The key innovation of the approach lies in the combination of spatially dynamic CA models with the habitat suitability products, representing the full ecological niche. Only the combination of habitat suitability and the spatial modeling of the invasion process enables a reasonable prediction of future invasion spread patterns. For the latter, the availability of high quality spatially continuous occurrence maps for the invasive species at different points in time is a key-requirement. The purely remote sensing-based solution suggested here to provide such maps may be suitable not only for this case but also for other cases where the species is clearly identifiable in the remote sensing data.

Our results predict an ongoing spread of U. europaeus over large parts of Chiloé Island until 2100 with just slight difference for the examined climate scenarios.
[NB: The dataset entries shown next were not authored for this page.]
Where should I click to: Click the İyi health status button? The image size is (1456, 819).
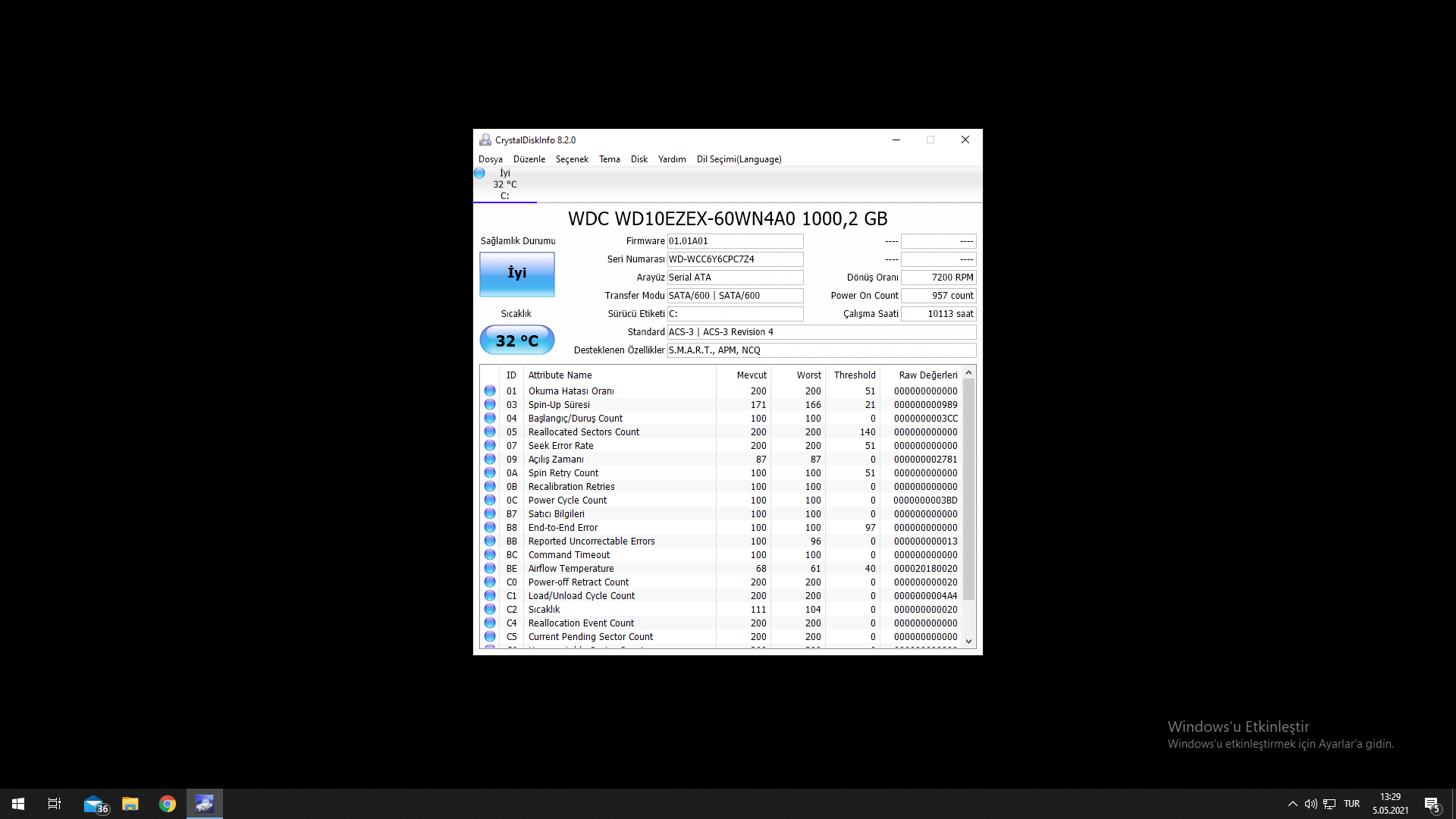pos(516,274)
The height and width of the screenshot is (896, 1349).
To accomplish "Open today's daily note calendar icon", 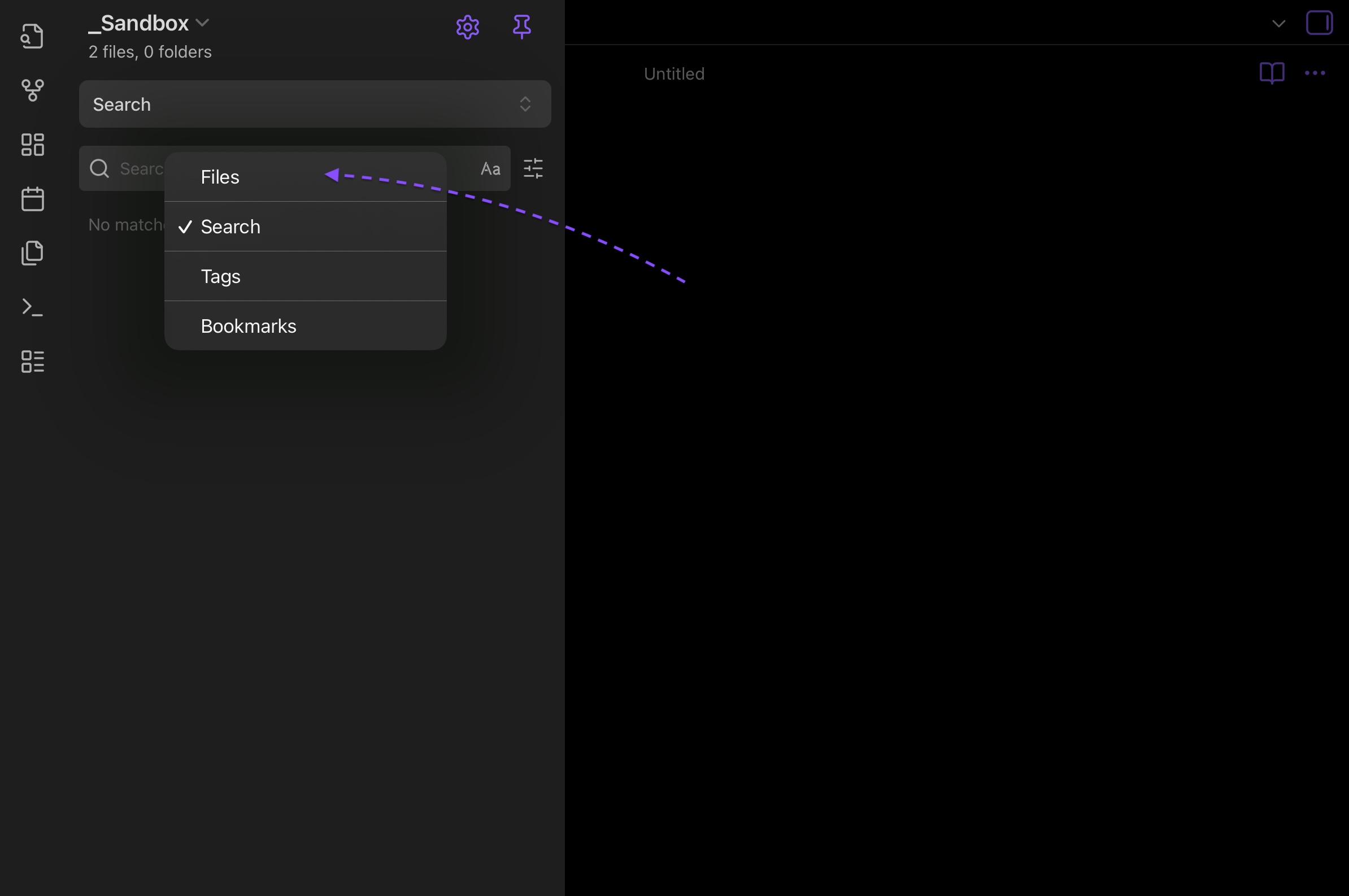I will point(33,199).
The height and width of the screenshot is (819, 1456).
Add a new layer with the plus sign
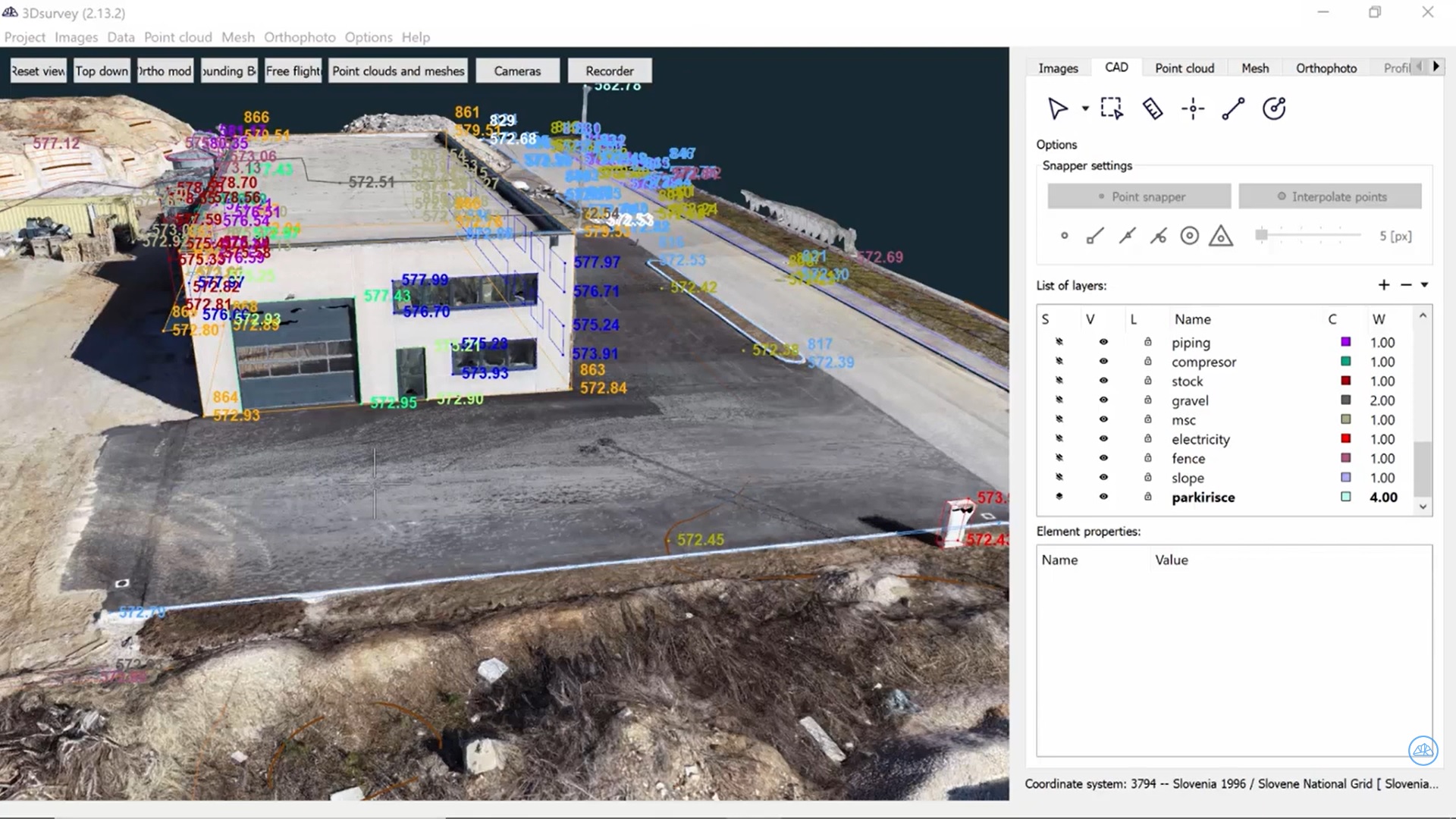point(1383,285)

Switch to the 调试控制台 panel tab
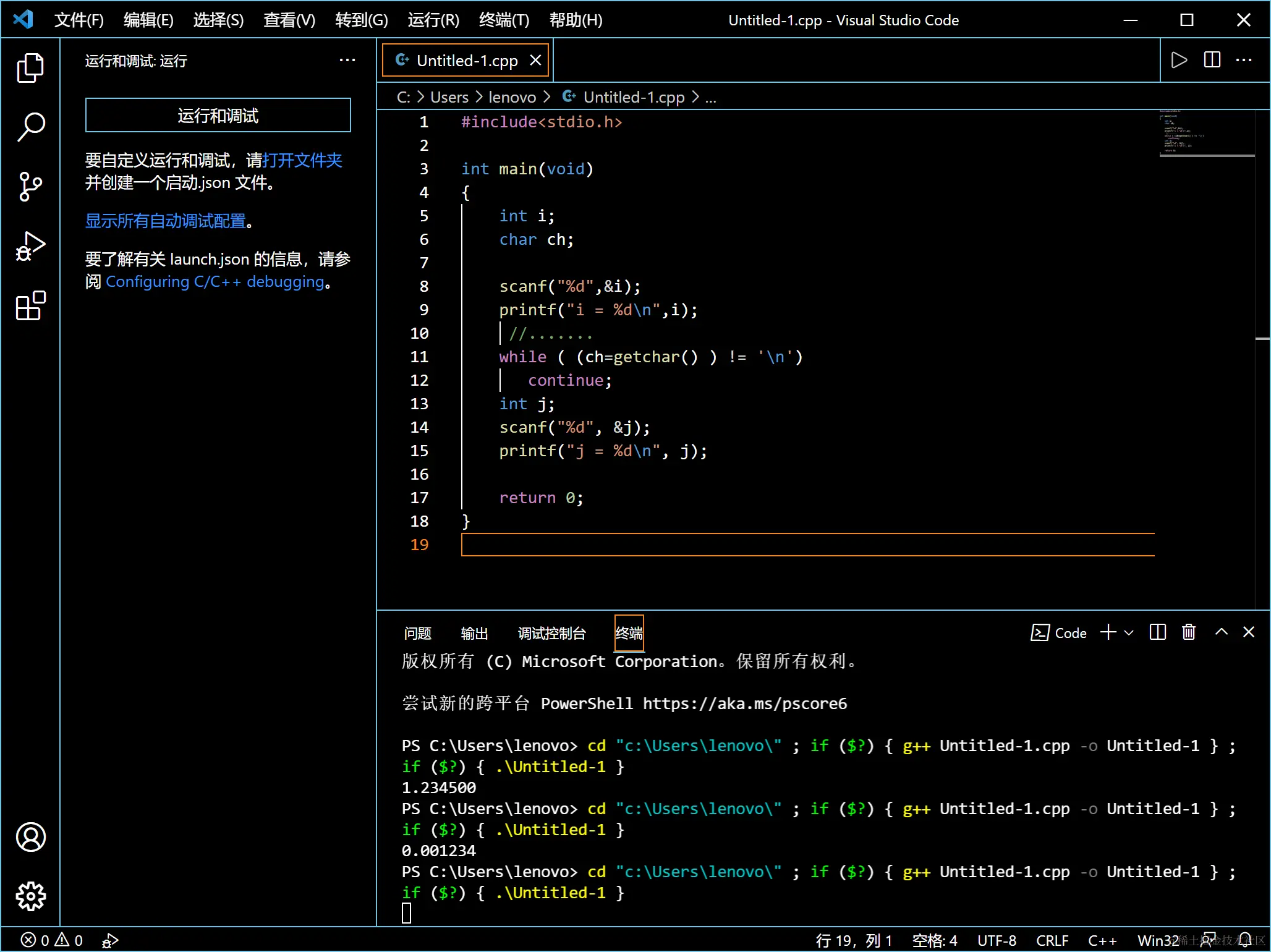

However, we have to point out that this is a prediction of the potential maximal spread of U. europaeus based on the historic invasion dynamics. Changes in environmental, anthropogenic or ecological factors may affect the invasion dynamics of U. europaeus in the future. We nevertheless believe that our prediction maps indicating the current and future spread of the species can support local land managers in their efforts to prevent further spread of U. europaeus and potentially also help to plan mitigation measures. Moreover, it might be worthwhile to dedicate more research to develop improved control and management techniques to contain the still ongoing invasion of U. europaeus.